▶ **Exercise**: Return every line of the entries below as a JSON list of strings, with one string per line and the blank lines omitted.

▶ **Extracted data**:
□ □ □ □ □
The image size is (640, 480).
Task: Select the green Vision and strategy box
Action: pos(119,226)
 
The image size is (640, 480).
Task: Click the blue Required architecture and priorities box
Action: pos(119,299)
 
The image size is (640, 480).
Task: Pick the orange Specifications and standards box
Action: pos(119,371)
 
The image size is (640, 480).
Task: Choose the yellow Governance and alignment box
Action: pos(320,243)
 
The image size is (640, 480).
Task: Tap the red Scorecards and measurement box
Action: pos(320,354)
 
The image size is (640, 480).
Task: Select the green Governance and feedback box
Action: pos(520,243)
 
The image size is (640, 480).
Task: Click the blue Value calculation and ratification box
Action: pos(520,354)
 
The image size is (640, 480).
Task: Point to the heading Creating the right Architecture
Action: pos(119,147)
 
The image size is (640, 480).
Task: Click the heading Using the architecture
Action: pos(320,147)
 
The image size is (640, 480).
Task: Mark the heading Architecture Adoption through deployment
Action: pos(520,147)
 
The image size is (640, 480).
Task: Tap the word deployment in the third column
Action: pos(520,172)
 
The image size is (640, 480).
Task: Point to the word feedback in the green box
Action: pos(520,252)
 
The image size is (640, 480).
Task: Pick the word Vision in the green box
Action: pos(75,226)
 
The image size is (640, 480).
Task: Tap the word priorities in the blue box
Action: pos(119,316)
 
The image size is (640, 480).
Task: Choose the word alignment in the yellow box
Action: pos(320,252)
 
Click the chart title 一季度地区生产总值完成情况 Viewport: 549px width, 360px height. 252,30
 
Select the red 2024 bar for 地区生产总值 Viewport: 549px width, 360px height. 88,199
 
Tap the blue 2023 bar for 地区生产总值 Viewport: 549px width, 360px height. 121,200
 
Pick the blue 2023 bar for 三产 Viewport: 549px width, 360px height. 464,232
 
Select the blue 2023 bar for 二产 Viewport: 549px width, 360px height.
□ □ □ □ □
▶ **Correct output**:
[
  "The image size is (640, 480).",
  "Task: Select the green Vision and strategy box",
  "Action: pos(119,226)",
  "The image size is (640, 480).",
  "Task: Click the blue Required architecture and priorities box",
  "Action: pos(119,299)",
  "The image size is (640, 480).",
  "Task: Pick the orange Specifications and standards box",
  "Action: pos(119,371)",
  "The image size is (640, 480).",
  "Task: Choose the yellow Governance and alignment box",
  "Action: pos(320,243)",
  "The image size is (640, 480).",
  "Task: Tap the red Scorecards and measurement box",
  "Action: pos(320,354)",
  "The image size is (640, 480).",
  "Task: Select the green Governance and feedback box",
  "Action: pos(520,243)",
  "The image size is (640, 480).",
  "Task: Click the blue Value calculation and ratification box",
  "Action: pos(520,354)",
  "The image size is (640, 480).",
  "Task: Point to the heading Creating the right Architecture",
  "Action: pos(119,147)",
  "The image size is (640, 480).",
  "Task: Click the heading Using the architecture",
  "Action: pos(320,147)",
  "The image size is (640, 480).",
  "Task: Mark the heading Architecture Adoption through deployment",
  "Action: pos(520,147)",
  "The image size is (640, 480).",
  "Task: Tap the word deployment in the third column",
  "Action: pos(520,172)",
  "The image size is (640, 480).",
  "Task: Point to the word feedback in the green box",
  "Action: pos(520,252)",
  "The image size is (640, 480).",
  "Task: Pick the word Vision in the green box",
  "Action: pos(75,226)",
  "The image size is (640, 480).",
  "Task: Tap the word priorities in the blue box",
  "Action: pos(119,316)",
  "The image size is (640, 480).",
  "Task: Choose the word alignment in the yellow box",
  "Action: pos(320,252)",
  "Click the chart title 一季度地区生产总值完成情况 Viewport: 549px width, 360px height. 252,30",
  "Select the red 2024 bar for 地区生产总值 Viewport: 549px width, 360px height. 88,199",
  "Tap the blue 2023 bar for 地区生产总值 Viewport: 549px width, 360px height. 121,200",
  "Pick the blue 2023 bar for 三产 Viewport: 549px width, 360px height. 464,232",
  "Select the blue 2023 bar for 二产 Viewport: 549px width, 360px height."
]